We need to look at what we can do now and how we can protect those people who will need to choose between heating and eating. There are already some who are having to make that choice. We need to look at the whole structure of the energy market.
The Government didn’t intervene early enough so we’re all paying for the market collapses we’re seeing.
Several firms went bust in 2021, with customers at other energy firms picking up the tab for the collapses, whilst the government also took over the running of Bulb after it failed last November. Ofgem has subsequently announced changes to how much other energy firms, and eventually customers, can be forced to pay to fund rivals’ collapses.

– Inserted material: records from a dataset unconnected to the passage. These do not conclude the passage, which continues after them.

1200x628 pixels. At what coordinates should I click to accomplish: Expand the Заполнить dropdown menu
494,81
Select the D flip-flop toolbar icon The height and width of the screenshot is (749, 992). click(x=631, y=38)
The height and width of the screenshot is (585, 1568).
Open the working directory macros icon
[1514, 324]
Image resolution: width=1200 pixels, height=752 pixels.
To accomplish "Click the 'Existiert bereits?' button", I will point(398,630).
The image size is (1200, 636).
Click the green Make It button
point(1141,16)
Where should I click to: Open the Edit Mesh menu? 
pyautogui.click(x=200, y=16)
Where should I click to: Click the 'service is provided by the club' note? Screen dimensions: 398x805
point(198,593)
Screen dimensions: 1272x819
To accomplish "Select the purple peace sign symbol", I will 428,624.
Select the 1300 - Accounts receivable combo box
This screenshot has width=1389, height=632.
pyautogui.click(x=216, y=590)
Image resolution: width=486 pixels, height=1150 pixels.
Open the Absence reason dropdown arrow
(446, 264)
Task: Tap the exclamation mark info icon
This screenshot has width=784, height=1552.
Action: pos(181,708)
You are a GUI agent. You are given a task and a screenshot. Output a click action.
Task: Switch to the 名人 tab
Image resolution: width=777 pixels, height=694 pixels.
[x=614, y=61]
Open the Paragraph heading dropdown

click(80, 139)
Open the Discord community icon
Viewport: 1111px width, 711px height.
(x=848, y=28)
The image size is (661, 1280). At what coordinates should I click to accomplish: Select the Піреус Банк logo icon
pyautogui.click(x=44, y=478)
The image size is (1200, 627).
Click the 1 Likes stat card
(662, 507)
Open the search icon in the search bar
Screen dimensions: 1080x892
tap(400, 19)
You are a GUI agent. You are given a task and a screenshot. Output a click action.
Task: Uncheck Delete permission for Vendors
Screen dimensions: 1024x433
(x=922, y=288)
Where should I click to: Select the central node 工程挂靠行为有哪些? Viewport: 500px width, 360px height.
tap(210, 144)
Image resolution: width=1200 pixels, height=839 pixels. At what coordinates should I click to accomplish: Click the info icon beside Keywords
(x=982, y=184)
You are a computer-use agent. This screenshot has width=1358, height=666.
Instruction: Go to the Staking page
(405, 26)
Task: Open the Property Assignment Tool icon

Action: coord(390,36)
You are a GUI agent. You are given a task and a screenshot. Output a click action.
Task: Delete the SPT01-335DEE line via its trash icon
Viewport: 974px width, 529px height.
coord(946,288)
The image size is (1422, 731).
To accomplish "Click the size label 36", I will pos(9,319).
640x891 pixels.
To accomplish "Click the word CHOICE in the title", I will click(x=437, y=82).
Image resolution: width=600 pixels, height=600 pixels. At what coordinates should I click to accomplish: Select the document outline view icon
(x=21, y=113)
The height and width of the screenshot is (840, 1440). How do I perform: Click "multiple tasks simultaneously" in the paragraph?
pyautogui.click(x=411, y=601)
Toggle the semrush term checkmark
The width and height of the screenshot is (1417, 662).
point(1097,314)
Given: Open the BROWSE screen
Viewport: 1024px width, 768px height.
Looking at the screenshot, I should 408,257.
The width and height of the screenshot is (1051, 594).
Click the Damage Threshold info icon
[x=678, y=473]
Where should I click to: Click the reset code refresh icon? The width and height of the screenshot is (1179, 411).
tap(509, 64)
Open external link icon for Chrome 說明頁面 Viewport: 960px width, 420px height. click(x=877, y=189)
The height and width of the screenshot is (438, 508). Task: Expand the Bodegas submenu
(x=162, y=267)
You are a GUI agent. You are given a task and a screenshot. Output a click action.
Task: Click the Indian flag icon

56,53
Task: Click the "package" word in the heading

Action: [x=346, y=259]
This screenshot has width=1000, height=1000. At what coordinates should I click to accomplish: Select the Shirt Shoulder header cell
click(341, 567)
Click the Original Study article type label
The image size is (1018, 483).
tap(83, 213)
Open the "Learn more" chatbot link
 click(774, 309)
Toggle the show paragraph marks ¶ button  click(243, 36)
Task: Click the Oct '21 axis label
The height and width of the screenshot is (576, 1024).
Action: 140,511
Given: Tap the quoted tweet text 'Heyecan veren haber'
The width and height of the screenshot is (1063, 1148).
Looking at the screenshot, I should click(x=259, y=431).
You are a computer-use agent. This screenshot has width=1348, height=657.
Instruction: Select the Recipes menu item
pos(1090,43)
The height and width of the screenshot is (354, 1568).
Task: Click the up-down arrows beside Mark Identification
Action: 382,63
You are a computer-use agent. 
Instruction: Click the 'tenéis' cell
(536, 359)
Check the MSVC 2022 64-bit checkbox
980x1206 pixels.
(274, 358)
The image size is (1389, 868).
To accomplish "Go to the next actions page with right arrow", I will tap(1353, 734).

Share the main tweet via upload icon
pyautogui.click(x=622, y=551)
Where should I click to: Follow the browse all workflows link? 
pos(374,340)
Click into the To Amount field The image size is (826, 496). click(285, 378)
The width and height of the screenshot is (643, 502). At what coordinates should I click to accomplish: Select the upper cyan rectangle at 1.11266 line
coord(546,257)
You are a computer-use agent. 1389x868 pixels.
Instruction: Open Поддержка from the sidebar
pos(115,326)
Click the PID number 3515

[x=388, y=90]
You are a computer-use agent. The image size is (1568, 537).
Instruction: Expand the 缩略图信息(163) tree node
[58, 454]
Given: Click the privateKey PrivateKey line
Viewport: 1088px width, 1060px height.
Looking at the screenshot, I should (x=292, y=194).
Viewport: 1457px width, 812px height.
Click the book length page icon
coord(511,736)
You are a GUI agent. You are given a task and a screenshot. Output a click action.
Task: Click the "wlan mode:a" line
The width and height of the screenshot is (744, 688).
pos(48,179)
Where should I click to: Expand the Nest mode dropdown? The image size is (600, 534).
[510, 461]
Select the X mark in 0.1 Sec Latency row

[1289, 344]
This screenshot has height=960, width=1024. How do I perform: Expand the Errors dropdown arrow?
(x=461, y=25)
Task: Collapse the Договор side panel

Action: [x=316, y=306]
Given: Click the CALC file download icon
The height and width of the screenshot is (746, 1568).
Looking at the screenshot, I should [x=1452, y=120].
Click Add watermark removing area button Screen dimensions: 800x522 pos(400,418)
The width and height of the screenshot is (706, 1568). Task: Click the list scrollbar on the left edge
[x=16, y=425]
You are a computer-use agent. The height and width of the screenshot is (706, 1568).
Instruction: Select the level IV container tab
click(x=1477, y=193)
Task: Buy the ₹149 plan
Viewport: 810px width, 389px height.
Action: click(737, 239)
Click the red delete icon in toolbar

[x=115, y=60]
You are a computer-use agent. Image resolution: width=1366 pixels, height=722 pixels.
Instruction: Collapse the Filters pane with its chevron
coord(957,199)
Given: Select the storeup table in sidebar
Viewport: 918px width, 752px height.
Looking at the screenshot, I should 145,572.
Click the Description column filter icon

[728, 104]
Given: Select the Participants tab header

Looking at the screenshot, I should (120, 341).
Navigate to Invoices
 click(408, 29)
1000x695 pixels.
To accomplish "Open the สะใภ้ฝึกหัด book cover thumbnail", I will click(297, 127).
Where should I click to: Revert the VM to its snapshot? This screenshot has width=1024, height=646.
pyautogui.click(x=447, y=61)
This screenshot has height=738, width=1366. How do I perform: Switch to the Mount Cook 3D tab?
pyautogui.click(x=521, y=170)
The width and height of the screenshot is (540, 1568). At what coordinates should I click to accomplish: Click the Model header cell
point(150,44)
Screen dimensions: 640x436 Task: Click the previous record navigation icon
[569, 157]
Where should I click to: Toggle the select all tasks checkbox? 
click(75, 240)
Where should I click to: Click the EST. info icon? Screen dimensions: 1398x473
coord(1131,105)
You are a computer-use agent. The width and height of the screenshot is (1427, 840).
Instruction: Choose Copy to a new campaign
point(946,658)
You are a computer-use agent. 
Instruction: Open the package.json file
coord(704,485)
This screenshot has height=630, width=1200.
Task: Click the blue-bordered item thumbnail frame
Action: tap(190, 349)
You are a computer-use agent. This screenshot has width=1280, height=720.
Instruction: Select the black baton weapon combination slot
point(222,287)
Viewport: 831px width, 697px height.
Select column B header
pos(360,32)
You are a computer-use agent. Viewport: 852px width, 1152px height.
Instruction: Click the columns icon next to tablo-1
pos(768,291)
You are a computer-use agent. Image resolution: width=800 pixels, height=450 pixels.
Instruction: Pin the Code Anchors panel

Lewis added that there needs to be greater protection for the most vulnerable, who may not be able to shop around for the best deals, or may be stuck on more expensive pre-payment options.
What’s coming in April is a seismic hit for fuel bills which is going to be astronomical. The Government has been meeting the energy industry but they’ve not been meeting the consumer groups. Certainly, I’ve not heard of any taking place.
They have to sort this now because if we leave this before it’s too late it will be a disaster.
A government spokesperson said:
Protecting consumers is our top priority which is why our Energy Price Cap will remain in place.
We are also supporting vulnerable and low-income households further through initiatives such as the £500 million Household Support Fund, Warm Home Discount, Winter Fuel Payments and Cold Weather Payments. Domestic fuels such as gas and electricity are also already subject to the reduced rate of 5% of VAT.
The situation has led to talk of nationalisation, albeit not from the Conservative or Labour parties. In September 2021, Keir Starmer actually made it clear that Labour would not re-nationalise the failing sector despite how popular such a move would likely be.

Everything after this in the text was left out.